Pero, aunque los años pasaban, Rufino seguía siendo el Pibe Terremoto: entre idas y venidas con Di Sarli, cantó con Alfredo Fanuele (1941), Emilio Orlando (1942) y en un dúo con Alberto Marino para Ronda de ases, de Radio El Mundo. Luego decidió ser solista y su primera orquesta, presentándose como el actor del tango, fue dirigida por Atilio Bruni, luego por Antonio Ríos, Alberto Cámara y, para sus presentaciones en Uruguay, por Porfirio Díaz; siguiendo en ese estado de metafórico vendaval, en 1947 cubrió por dos años, en la orquesta de Francini-Pontier, la ausencia de su amigo Alberto Podestá y más tarde fue figura, brevemente, con Roberto Caló, Mario Demarco y Leo Lipesker y actuó en Caño 14, como artista invitado, acompañado por un cuarteto donde tocaban Walter Ríos, Osvaldo Pugliese, José Basso y Héctor Stamponi.

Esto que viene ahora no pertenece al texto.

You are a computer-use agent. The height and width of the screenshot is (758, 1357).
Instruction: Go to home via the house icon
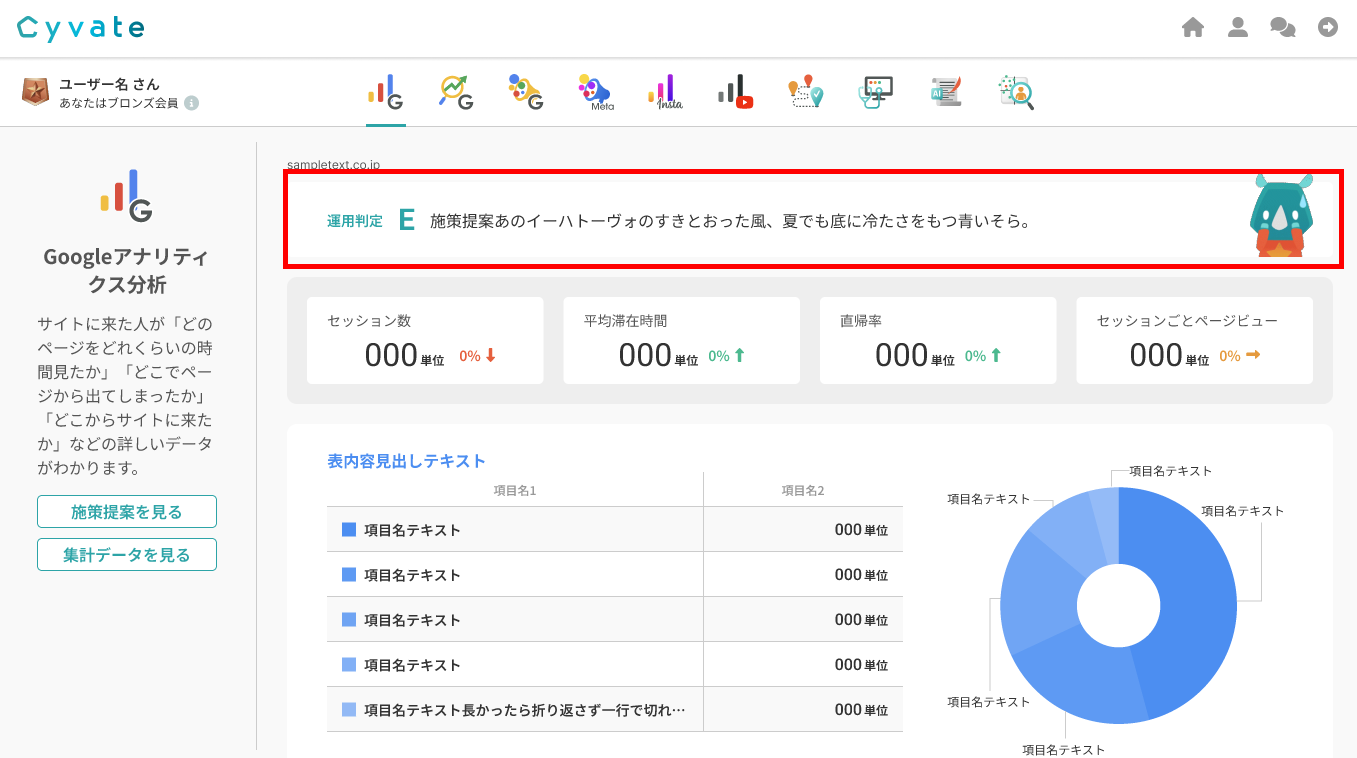point(1192,28)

A Pichuco, que lo esperaba con los brazos abiertos —considerándolo una de las mejores voces del momento—, recién llegó en 1962 y con él grabó, hasta 1965, 11 temas, muchos considerados de antología. Basta un solo ejemplo: La novia ausente.
Esta suerte de carrera de Fórmula 1, si se me permite la licencia, no se agotó con Troilo. Rufino siguió con Raúl Garello, Baffa-Berlingieri, Osvaldo Requena, Alberto Di Paulo y Omar Valente. Su canto de cisne, antes del declive final, fue un memorable recital solista en el Teatro Martín Fierro, en el Paseo del Bosque de La Plata, en 1993.
Como compositor se recuerdan, sobre todo, Eras como la flor, Cómo nos cambia la vida, El bazar de los juguetes, Manos adoradas y Los largos del pibe.
Pero espere, lector; en la vida de el Pibe Terremoto hay otra anécdota imperdible, poco conocida. Entre 1957 y 1965, en paralelo a su rol de tanguero, se presentó como el cantante melódico Bobby Terré, vestido lujosamente y oculto bajo una máscara. Aunque grabó varios temas, fue descubierto y su peripecia concluyó en un rotundo fracaso. El único que tuvo.
Fue un estupendo cantante, de estilo inimitable. Además, buen marido y padre —casado desde 1949 con Perla Lorenzo, tuvo tres hijos— y un amigo incondicional querido por todos.
Ángel Cárdenas lo definió así: “Nadie ha podido explicar su modo de cantar, ni el misterio de su expresión, ni su voz tan cálida y melodiosa (…). Fue un fraseador inigualable, que parecía que separaba las palabras del texto pero, al término de cada frase, siempre caían en el lugar justo”.